Abstract

In 1991, the U.S. Geological Survey collected a 160-meter (m) ice core from the Upper Fremont Glacier (43°07′N, 109°36′W) in the Wind River Mountain Range of Wyoming in the western United States [1]. In 1994–1995, ice from this core was processed at the National Ice Core Laboratory in Denver, Colorado, and analyzed for chlorine-36 (36Cl) by accelerator mass spectrometry at PRIME Laboratory, Purdue University. A tritium bomb peak identified in the work by [1] was used as a marker to estimate the depth of bomb-produced 36Cl.
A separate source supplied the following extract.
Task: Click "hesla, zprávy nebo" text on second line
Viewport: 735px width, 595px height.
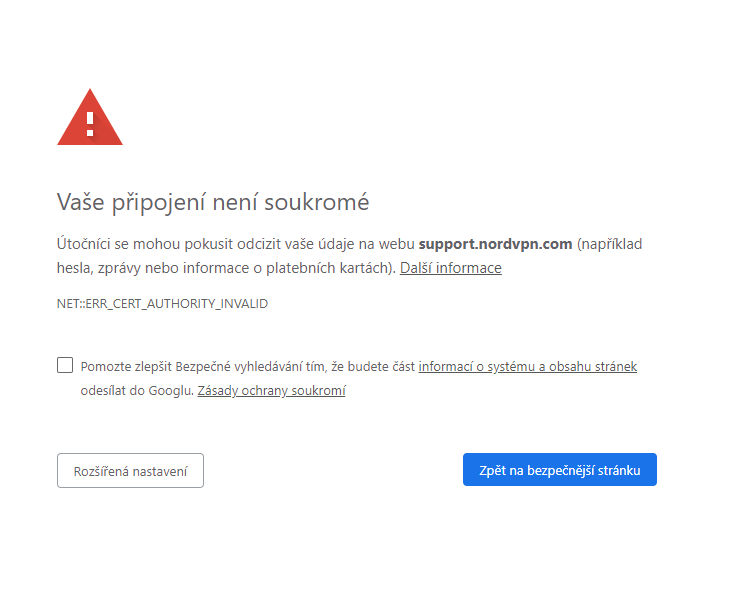Action: tap(110, 268)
Tritium concentrations ranged from 0 tritium units (TU) for older ice to more than 300 TU at 29 m below the surface of the glacier, a depth that includes ice that was deposited as snow during nuclear-weapons tests through the early 1960's. Maximum 36Cl production during nuclear-weapons tests was in the late 1950's; therefore, the analyses were performed on ice from a depth of 29.8 to 32 m. Calculated flux for 36Cl in ice deposited in the late 1950's ranged from 1.2 ± 0.1 × 10−1 atoms/cm2 s for ice from 29.8 to 30.4 m, to 2.9 ± 0.1 × 10−1 atoms/cm2 s for ice from 31.5 to 32.0 m. Ice samples from a depth of 104.7 to 106.3 m were selected to represent pre-weapons tests 36Cl flux. Calculated flux for 36Cl in this deeper ice was 4.6 ± 0.8 × 10−3 atoms/cm2 s for ice from 104.7 to 105.5 m and 2.0 ± 0.2 × 10−2 atoms/cm2 s for ice from 105.5 to 106.3 m. These flux calculations from the Upper Fremont Glacier analyses are the first for bomb-produced 36Cl in ice from a mid-latitude glacier in North America. It may now be possible to fully quantify the flux of 36Cl from nuclear-weapons tests archived in mid-latitude glacial ice and to gain a better understanding of the distribution of 36Cl and other cosmogenic nuclides.